- Dataset entries

******

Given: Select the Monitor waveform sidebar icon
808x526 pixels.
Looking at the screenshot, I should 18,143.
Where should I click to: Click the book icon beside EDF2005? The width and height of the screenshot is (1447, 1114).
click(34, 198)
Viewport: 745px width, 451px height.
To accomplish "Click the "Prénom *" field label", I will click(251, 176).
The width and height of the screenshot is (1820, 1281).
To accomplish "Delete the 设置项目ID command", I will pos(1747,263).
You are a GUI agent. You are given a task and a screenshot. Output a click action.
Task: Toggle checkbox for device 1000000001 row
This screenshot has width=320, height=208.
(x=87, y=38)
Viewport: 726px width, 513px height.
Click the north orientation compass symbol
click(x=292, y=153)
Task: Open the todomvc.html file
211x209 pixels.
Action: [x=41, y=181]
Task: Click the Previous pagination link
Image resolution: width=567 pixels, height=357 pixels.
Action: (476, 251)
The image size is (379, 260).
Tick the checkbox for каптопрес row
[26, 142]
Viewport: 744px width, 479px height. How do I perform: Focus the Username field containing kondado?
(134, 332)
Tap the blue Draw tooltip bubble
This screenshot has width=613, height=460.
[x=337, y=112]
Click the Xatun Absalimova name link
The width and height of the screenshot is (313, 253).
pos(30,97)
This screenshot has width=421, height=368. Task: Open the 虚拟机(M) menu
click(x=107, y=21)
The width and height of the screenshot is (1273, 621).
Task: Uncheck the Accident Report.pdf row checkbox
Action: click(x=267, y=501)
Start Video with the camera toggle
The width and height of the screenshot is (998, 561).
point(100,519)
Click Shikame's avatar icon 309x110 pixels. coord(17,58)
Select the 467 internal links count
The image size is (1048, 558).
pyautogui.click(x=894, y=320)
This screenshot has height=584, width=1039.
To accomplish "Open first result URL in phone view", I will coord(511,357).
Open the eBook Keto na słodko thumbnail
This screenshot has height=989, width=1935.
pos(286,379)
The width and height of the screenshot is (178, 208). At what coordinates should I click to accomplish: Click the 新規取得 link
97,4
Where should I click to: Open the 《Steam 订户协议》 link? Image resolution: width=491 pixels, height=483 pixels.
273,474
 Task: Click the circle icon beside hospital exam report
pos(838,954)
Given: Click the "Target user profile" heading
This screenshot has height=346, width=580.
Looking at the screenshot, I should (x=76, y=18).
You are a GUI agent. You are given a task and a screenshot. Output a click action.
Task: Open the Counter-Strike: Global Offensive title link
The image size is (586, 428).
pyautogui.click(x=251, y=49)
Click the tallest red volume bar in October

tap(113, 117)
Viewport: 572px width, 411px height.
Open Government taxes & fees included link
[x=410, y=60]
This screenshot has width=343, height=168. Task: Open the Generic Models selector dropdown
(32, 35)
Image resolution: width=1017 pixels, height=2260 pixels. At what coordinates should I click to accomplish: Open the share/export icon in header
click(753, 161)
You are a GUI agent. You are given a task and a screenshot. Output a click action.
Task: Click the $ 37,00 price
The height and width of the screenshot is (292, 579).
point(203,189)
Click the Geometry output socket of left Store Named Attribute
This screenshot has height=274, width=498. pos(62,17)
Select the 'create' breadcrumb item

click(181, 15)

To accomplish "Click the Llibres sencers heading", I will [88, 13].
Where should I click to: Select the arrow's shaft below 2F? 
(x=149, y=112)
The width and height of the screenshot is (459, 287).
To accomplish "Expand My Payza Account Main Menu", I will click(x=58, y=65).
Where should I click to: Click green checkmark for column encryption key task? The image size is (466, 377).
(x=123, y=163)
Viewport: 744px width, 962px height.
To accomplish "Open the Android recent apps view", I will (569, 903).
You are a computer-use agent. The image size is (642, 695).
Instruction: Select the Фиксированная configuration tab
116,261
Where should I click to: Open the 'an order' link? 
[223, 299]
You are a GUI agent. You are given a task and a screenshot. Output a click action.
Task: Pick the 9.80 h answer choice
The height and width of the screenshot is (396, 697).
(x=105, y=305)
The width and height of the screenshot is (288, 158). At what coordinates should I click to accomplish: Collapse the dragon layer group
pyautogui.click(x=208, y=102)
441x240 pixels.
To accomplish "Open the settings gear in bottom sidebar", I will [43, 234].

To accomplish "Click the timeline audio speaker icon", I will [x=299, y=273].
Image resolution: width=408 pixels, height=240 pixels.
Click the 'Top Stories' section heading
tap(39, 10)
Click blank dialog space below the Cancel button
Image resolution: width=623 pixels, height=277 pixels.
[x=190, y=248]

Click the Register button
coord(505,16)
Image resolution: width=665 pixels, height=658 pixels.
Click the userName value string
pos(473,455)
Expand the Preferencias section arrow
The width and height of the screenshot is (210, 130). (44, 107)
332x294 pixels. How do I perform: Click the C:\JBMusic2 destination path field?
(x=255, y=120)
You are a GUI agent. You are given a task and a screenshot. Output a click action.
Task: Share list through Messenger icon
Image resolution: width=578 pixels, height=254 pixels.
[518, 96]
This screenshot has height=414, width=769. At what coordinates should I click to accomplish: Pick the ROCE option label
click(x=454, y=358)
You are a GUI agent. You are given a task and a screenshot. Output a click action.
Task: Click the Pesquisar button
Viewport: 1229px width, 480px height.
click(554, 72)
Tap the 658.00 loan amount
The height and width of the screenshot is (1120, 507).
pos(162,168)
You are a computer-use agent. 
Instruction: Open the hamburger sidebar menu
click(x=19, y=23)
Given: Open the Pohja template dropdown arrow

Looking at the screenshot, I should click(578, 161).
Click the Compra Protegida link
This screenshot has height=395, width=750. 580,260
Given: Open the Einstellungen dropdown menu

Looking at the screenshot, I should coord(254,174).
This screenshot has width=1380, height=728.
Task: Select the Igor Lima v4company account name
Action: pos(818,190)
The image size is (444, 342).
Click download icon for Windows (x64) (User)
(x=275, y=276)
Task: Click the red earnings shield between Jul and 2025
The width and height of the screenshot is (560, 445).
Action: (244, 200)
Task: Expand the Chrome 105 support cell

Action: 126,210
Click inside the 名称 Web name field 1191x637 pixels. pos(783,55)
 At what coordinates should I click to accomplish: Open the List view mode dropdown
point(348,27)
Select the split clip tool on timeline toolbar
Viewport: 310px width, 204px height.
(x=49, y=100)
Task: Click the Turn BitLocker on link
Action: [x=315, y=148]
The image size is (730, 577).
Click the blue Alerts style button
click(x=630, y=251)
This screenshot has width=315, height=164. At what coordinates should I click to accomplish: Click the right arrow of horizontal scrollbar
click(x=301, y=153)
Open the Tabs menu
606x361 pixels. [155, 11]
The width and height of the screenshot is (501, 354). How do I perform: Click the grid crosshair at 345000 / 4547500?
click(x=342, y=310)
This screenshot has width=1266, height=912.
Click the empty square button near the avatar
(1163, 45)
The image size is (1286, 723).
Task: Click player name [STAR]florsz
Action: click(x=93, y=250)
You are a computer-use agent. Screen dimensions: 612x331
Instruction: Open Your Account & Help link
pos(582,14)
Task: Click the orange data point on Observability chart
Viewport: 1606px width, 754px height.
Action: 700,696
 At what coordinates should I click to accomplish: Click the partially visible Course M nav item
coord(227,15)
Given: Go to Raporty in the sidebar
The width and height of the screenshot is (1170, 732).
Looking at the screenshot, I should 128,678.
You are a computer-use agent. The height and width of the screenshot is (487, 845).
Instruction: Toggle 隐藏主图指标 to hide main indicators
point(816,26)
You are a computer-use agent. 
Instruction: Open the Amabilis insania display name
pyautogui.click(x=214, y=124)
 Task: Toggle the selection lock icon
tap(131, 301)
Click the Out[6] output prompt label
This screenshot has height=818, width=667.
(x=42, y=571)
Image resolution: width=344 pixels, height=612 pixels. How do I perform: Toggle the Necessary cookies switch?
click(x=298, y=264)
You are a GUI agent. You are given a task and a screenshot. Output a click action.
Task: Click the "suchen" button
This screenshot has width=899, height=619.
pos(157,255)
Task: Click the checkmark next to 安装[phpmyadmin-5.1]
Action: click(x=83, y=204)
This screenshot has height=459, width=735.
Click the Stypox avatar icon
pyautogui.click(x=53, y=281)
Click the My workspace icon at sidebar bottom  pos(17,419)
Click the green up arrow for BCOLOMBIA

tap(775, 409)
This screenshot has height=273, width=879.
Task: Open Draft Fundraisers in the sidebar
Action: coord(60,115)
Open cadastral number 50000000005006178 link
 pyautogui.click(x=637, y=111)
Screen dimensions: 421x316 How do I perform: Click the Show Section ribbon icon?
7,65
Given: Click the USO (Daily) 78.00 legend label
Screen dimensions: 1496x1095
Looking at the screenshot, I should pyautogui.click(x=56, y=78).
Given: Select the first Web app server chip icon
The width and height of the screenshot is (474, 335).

******

- What you need to do
Wherever a line of the data holds "computer", copy that line.

- Solution
You are a computer-use agent. The image size is (642, 695).
You are a computer-use agent. 
You are a computer-use agent. Screen dimensions: 612x331
You are a computer-use agent. The height and width of the screenshot is (487, 845).
You are a computer-use agent. 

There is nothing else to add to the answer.